Today, the first sign that we may be moving forwards, was when two separate departments rang to tell me about the same appointment to see the next person in the chain. That’s a significant amount of repetition and wasted energy. Each and every one of these people were doing their best, and yet somehow, between them all, we have wasted hours going over the same ground.
The paradox is that if there is one statement I hear more than any other it is: “If only I had more time”, or its sibling: “I don’t have the time.” We live in a time famine. I see lots of people working longer hours than they should, neglecting their personal health in an effort to get the job done because of the pressure they feel under. It’s not a huge leap to ask the question whether, just like examining my injuries, there is a chunk of time needlessly wasted that is placing people under unnecessary pressure.
Rather than start by examining what others are doing, I decided to assess what I am doing to see whether I too am guilty of the same. I’m ashamed to say it’s been an embarrassing process. I did think I was efficient and effective with how I spent my time. I don’t watch television, except very occasionally. I’ve ditched the distraction of social media and I’ve figured out the best time to get work done is before anyone else is up. In short, I felt a smug sense of satisfaction that I was extracting the most value from the time available I could. It turns out I was wrong.

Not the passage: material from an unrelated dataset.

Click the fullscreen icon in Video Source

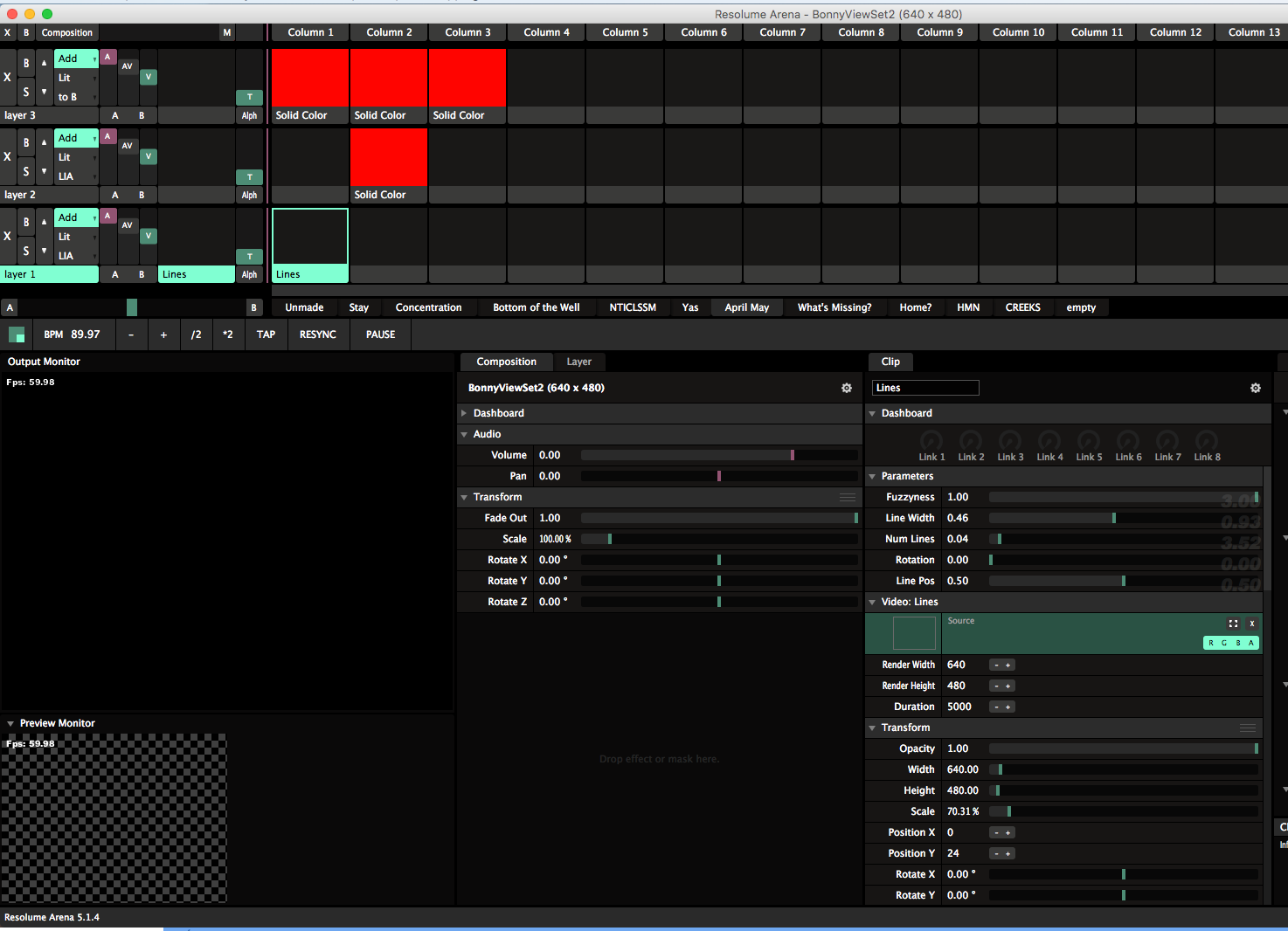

What I noticed was that when I open an email, I will often have a casual glance to see what it is about, and then come back to it later. So most emails are opened at least twice. I have a pile of papers on my desk that I must have re-organised at least four or five times, rather than dealing with it all once.
We were making a meal for friends the other night and I had to make two additional trips to the shop for ingredients I needed. I was reading an article and picked up on a reference mentioned within. I searched for the reference online and found myself distracted by something else I saw. I’ve no idea how long the distraction lasted, but it was too long. In short, it’s poor performance. It’s a waste of time. What annoys me most is that my hobby of ultra-distance bicycle racing demands a disciplined approach to pit stops to minimise time off the bike, as it all counts. I’m obsessed by thinking through the sequence in which I do things in order to maximise the efficiency and effectiveness. What I have failed to do is to transfer this learning more generally.

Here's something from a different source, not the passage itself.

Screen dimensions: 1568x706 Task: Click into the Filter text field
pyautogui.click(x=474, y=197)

And so the question I have posed to myself across the board is: ‘What’s the least number of steps I can take to complete tasks?’ Not just at work, or in my sport, but in everything. In a way, it’s working out how to be as lazy as possible and how I can get the best return for the least effort. Of course this is nothing new.
Japanese methods of manufacturing in the 1980s and 1990s obsessed about how to take out unnecessary steps in the production process to ensure it was as efficient and effective as possible. I’ve been surprised at just where the savings to be had exist, from the trivial of realising I could empty the dishwasher with less moves and less opening of drawers and cupboards, to the more important realisation that if I introduced a better process for coding research articles, I could spend far less time trying to find the source of useful insights.

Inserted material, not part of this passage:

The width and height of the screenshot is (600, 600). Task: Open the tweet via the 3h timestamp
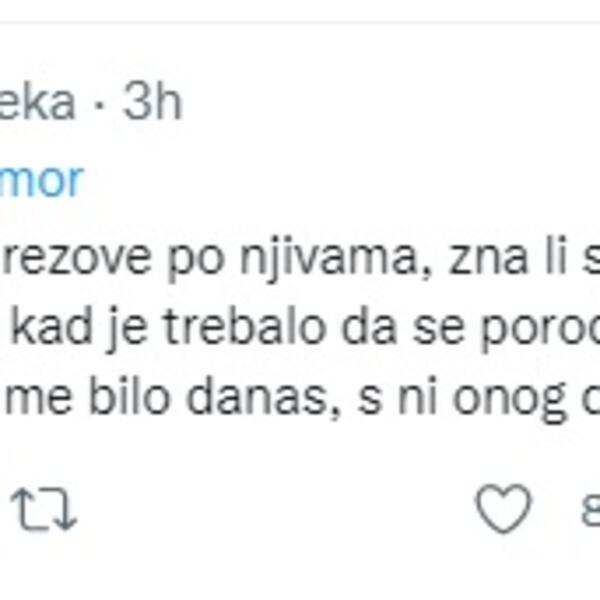(x=153, y=101)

Above all, what has struck me most is the need to consciously seek to refine the process, which requires you not to do anything in the first instance, until you’ve thought it through. I am hoping that as I begin to refine and improve processes, I will habitualise them and that pre-thought will become redundant
Why bother? Just think about it. If during the course of one day you could spend ten minutes less doing what you do, that equates to 60 hours a year, or five, 12 hour days of activity, free of charge. I believe my ineptitude means I will release even more than this. This is time that could be spent studying, playing with the children / grandchildren, sleeping, exercising or doing whatever you want it to be. What it isn’t is time saved. You can only spend time. Think of it like this: Finding time in this way is a bit like finding loose change down the back of the sofa; it’s your money, but you will get more value by doing something with it than you will by leaving it where it is.